■ Task description ■
An exact repetition of every entry, with no images, is the required answer.

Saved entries
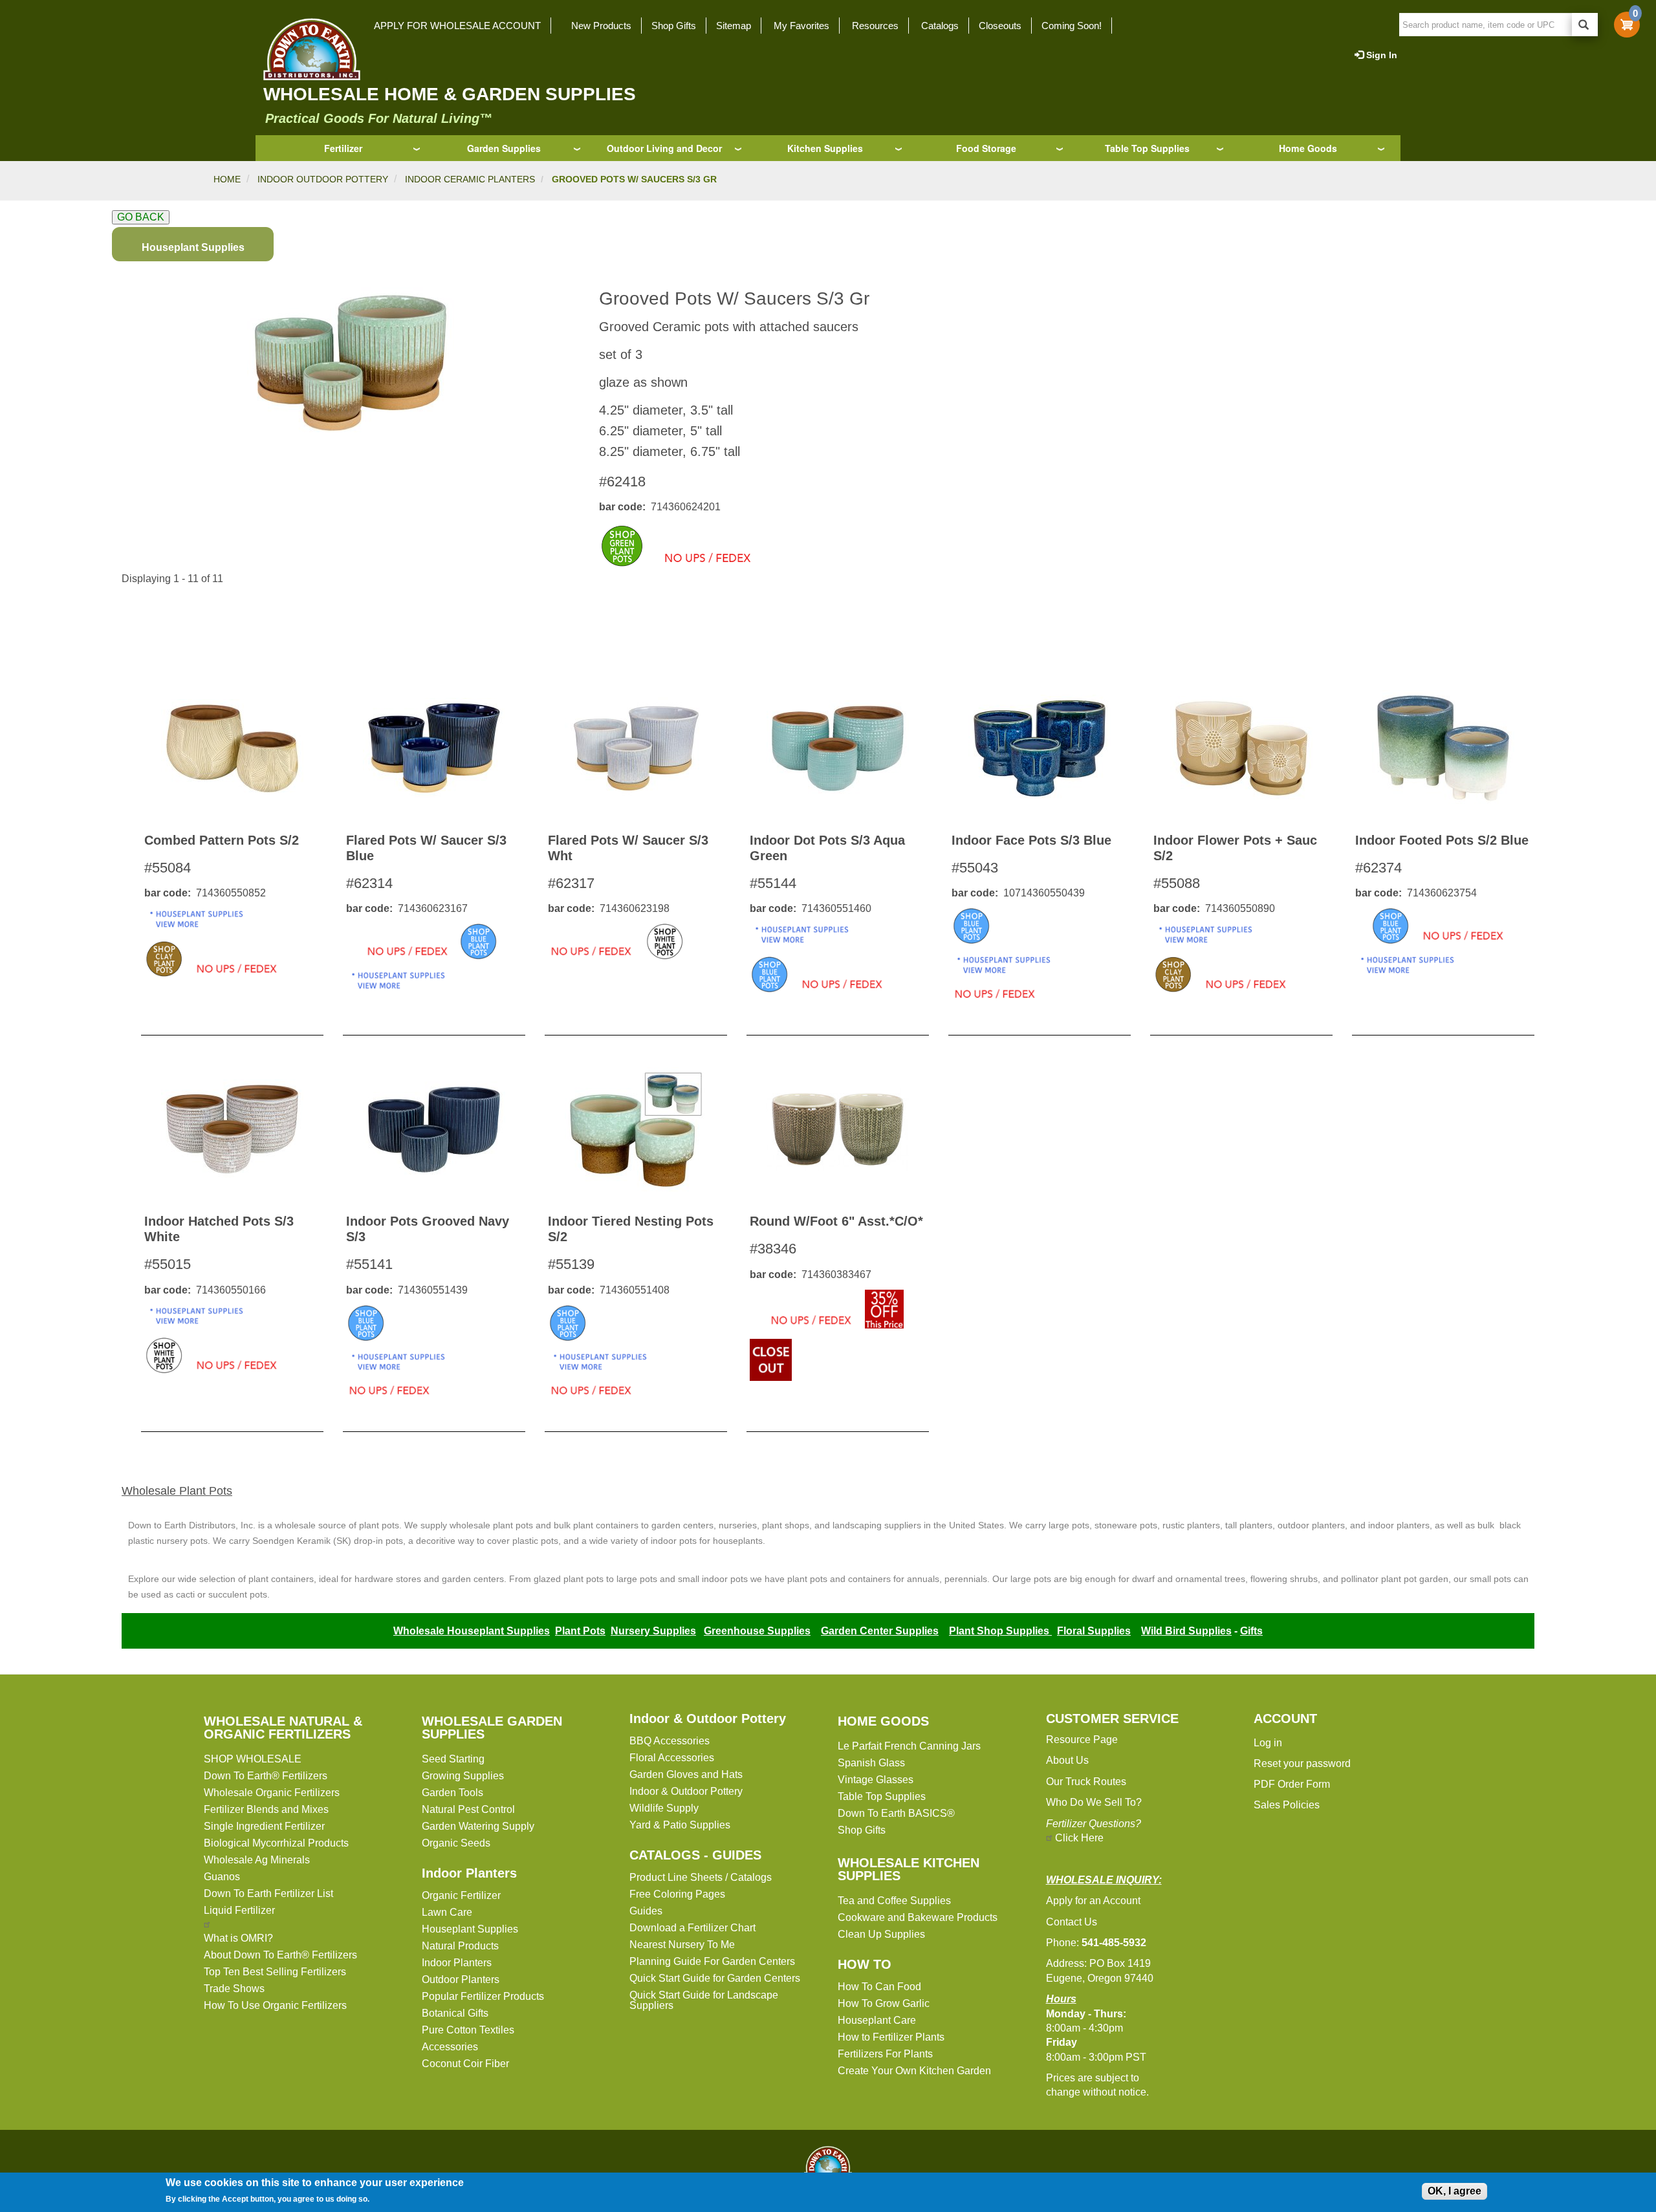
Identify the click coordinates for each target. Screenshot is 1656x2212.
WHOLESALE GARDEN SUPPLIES (492, 1727)
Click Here (1079, 1837)
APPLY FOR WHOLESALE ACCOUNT (457, 25)
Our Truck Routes (1086, 1781)
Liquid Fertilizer (239, 1910)
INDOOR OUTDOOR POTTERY (322, 179)
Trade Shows (234, 1988)
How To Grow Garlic (884, 2003)
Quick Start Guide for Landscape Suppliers (703, 2000)
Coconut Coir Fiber (465, 2063)
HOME (227, 179)
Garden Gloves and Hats (686, 1774)
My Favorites (801, 25)
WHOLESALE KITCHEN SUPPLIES (908, 1869)
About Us (1067, 1760)
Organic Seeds (456, 1843)
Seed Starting (453, 1758)
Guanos (222, 1876)
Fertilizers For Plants (885, 2053)
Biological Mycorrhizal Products (276, 1843)
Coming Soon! (1071, 25)
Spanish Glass (871, 1762)
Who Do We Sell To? (1094, 1802)
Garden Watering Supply (478, 1826)
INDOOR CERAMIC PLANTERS (470, 179)
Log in (1268, 1742)
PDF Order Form (1292, 1784)
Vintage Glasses (875, 1779)
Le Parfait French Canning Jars (909, 1745)
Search (1585, 24)
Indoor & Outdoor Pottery (707, 1718)
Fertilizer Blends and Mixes (266, 1809)
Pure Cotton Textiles (468, 2029)
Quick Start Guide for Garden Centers (714, 1978)
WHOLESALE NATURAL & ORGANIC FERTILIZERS (283, 1727)
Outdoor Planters (460, 1979)
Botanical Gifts (455, 2013)
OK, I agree (1454, 2190)
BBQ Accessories (669, 1740)
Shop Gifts (673, 25)
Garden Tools (452, 1792)
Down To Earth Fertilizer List (268, 1893)
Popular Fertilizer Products (483, 1996)
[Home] (308, 49)
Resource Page (1082, 1739)
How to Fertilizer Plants (891, 2037)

■ Response box ■
Identify the click coordinates for each target. Screenshot is 1656x2212.
WHOLESALE GARDEN SUPPLIES (492, 1727)
Click Here (1079, 1837)
APPLY FOR WHOLESALE ACCOUNT (457, 25)
Our Truck Routes (1086, 1781)
Liquid Fertilizer (239, 1910)
INDOOR OUTDOOR POTTERY (322, 179)
Trade Shows (234, 1988)
How To Grow Garlic (884, 2003)
Quick Start Guide for Landscape Suppliers (703, 2000)
Coconut Coir Fiber (465, 2063)
HOME (227, 179)
Garden Gloves and Hats (686, 1774)
My Favorites (801, 25)
WHOLESALE KITCHEN SUPPLIES (908, 1869)
About Us (1067, 1760)
Organic Seeds (456, 1843)
Seed Starting (453, 1758)
Guanos (222, 1876)
Fertilizers For Plants (885, 2053)
Biological Mycorrhizal Products (276, 1843)
Coming Soon! (1071, 25)
Spanish Glass (871, 1762)
Who Do We Sell To? (1094, 1802)
Garden Watering Supply (478, 1826)
INDOOR CERAMIC PLANTERS (470, 179)
Log in (1268, 1742)
PDF Order Form (1292, 1784)
Vintage Glasses (875, 1779)
Le Parfait French Canning Jars (909, 1745)
Search (1585, 24)
Indoor & Outdoor Pottery (707, 1718)
Fertilizer Blends and Mixes (266, 1809)
Pure Cotton Textiles (468, 2029)
Quick Start Guide for Garden Centers (714, 1978)
WHOLESALE NATURAL & ORGANIC FERTILIZERS (283, 1727)
Outdoor Planters (460, 1979)
Botanical Gifts (455, 2013)
OK, I agree (1454, 2190)
BBQ Accessories (669, 1740)
Shop Gifts (673, 25)
Garden Tools (452, 1792)
Down To Earth Fertilizer List (268, 1893)
Popular Fertilizer Products (483, 1996)
[Home] (308, 49)
Resource Page (1082, 1739)
How to Fertilizer Plants (891, 2037)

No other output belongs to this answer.